### DIRECTIONS
Beginning at the line that mentions "Toggle the Revived", retype the rest of the records below exactly. Pictures are not part of the copy.

((

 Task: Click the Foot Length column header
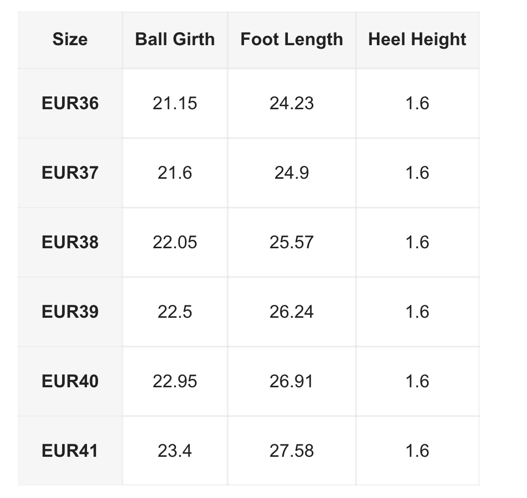292,39
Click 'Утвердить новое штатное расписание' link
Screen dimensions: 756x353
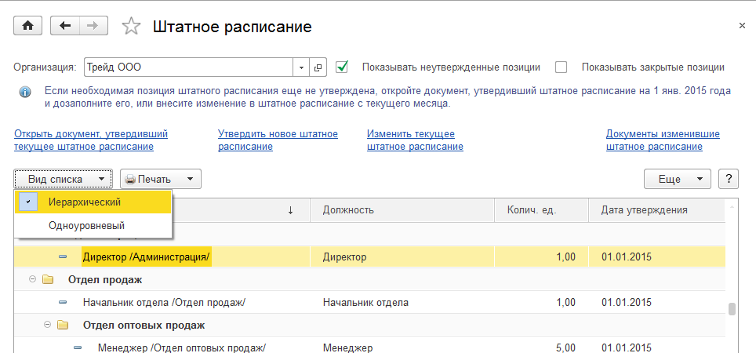coord(278,140)
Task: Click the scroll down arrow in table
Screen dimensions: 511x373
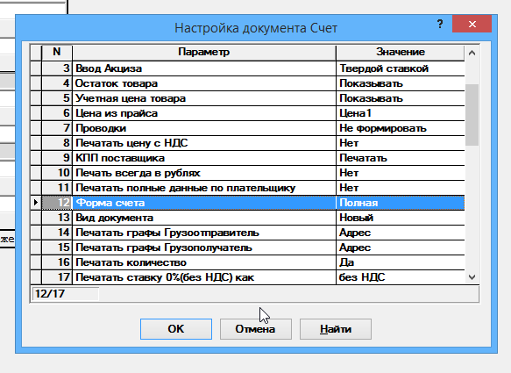Action: (472, 277)
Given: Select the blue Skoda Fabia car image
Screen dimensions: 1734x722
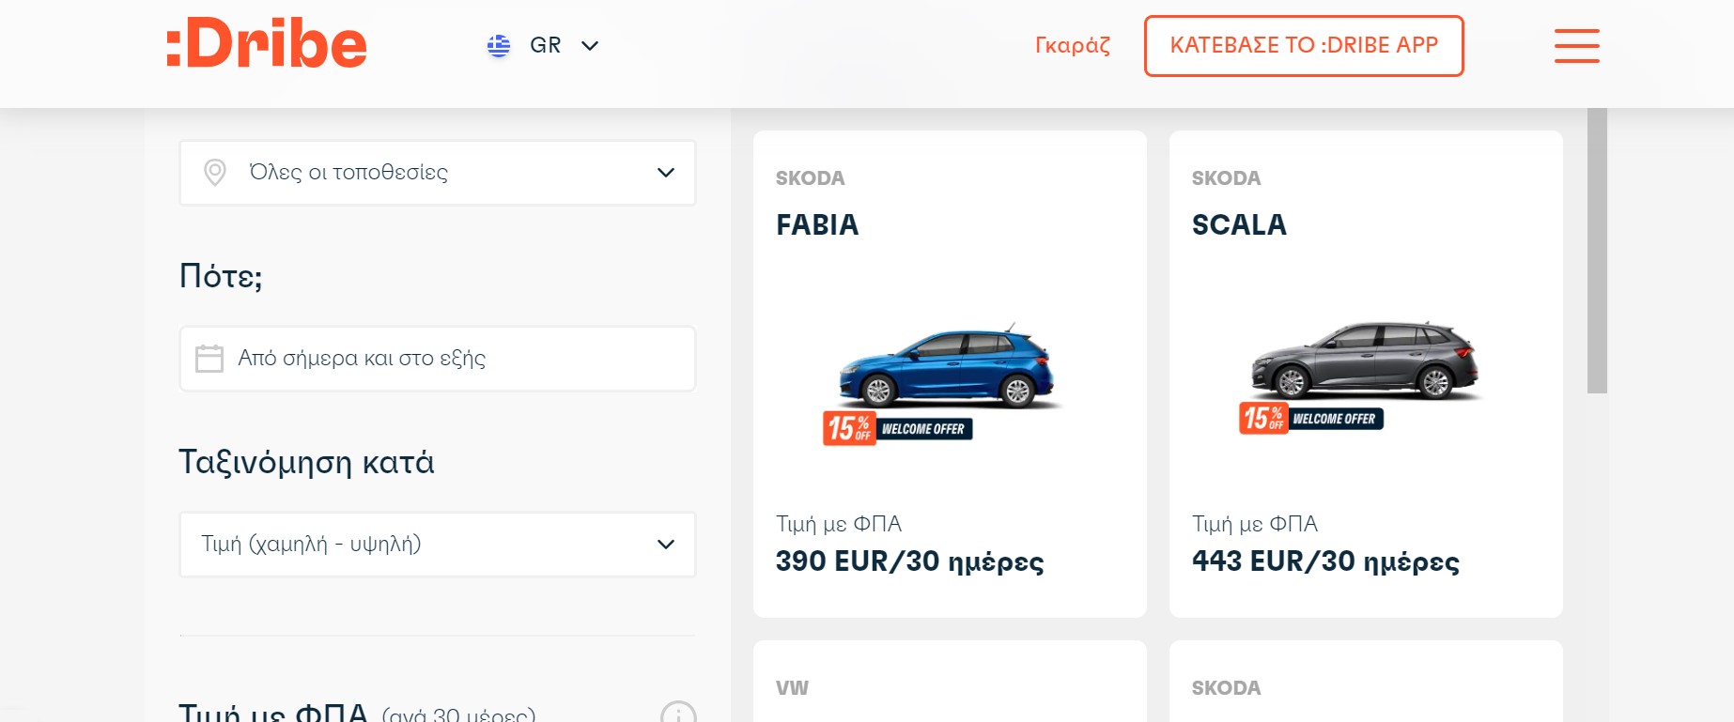Looking at the screenshot, I should [947, 367].
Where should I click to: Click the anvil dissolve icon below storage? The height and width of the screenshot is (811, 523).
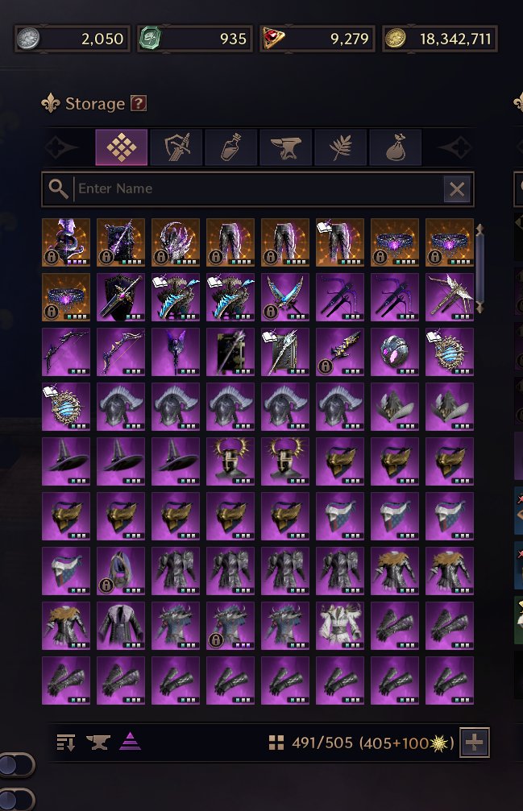pyautogui.click(x=98, y=743)
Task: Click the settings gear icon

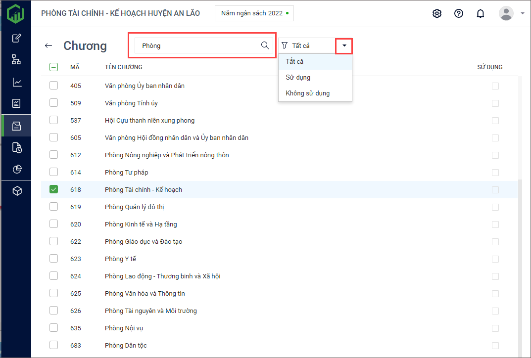Action: pos(437,13)
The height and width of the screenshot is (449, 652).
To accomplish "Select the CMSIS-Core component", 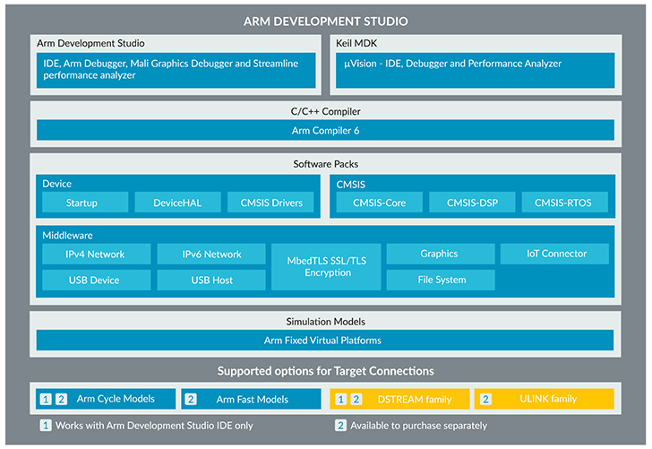I will (379, 203).
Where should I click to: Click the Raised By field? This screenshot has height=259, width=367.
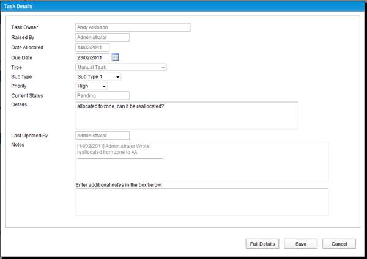(x=103, y=37)
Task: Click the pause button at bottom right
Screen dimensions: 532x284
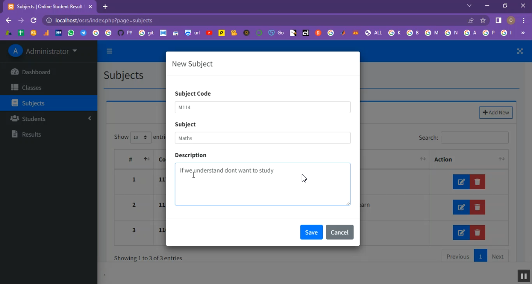Action: tap(523, 276)
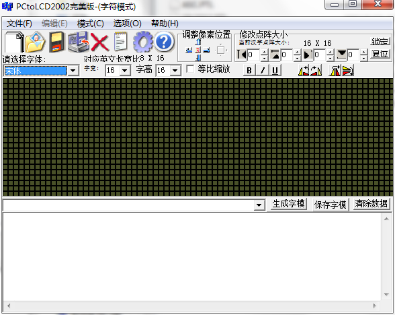Click the notepad document icon
This screenshot has width=395, height=315.
pyautogui.click(x=120, y=42)
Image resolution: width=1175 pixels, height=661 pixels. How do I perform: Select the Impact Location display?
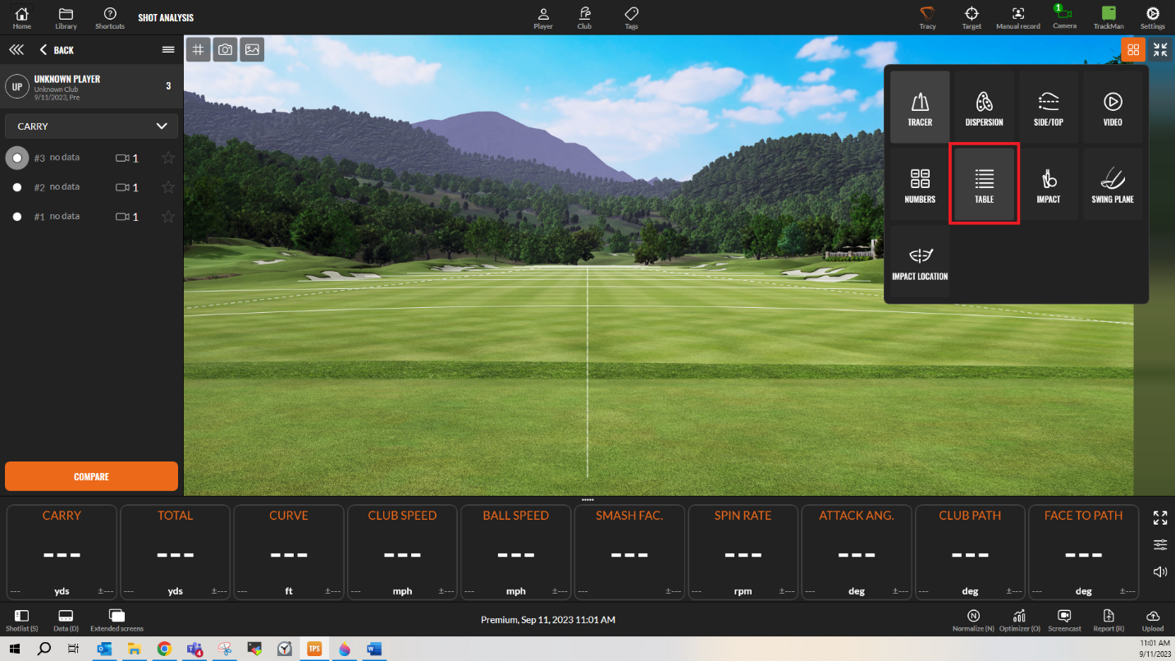(919, 261)
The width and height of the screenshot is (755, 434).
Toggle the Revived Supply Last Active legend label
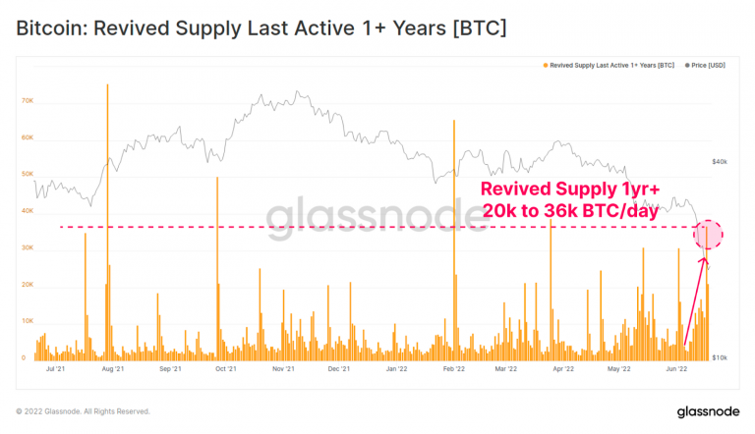612,66
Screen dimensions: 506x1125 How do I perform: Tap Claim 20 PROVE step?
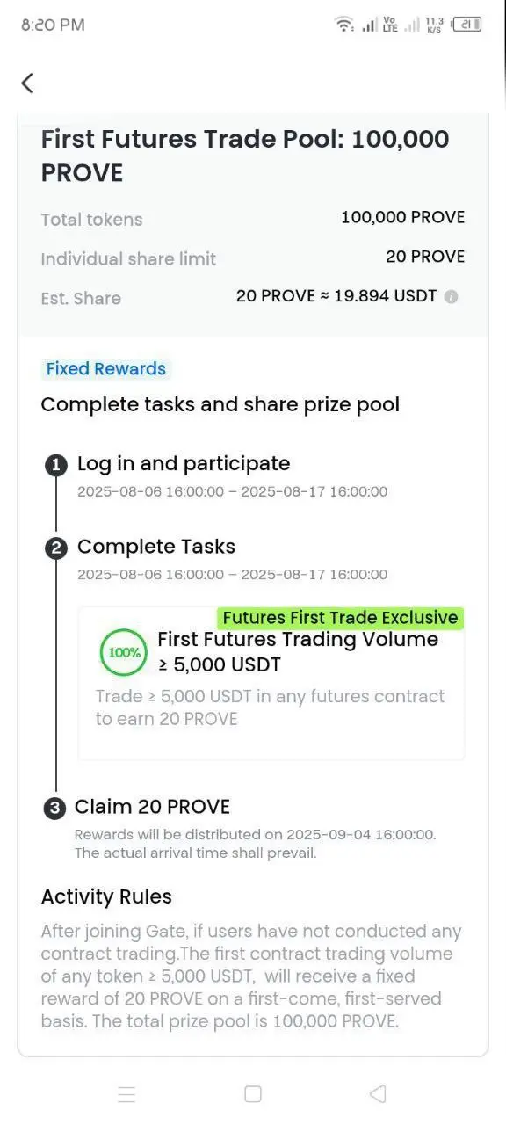pyautogui.click(x=152, y=807)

))

### THE COMPLETED TASK
Toggle the Revived Supply Last Active legend label
612,66
Screen dimensions: 506x1125 How do I perform: Tap Claim 20 PROVE step?
pyautogui.click(x=152, y=807)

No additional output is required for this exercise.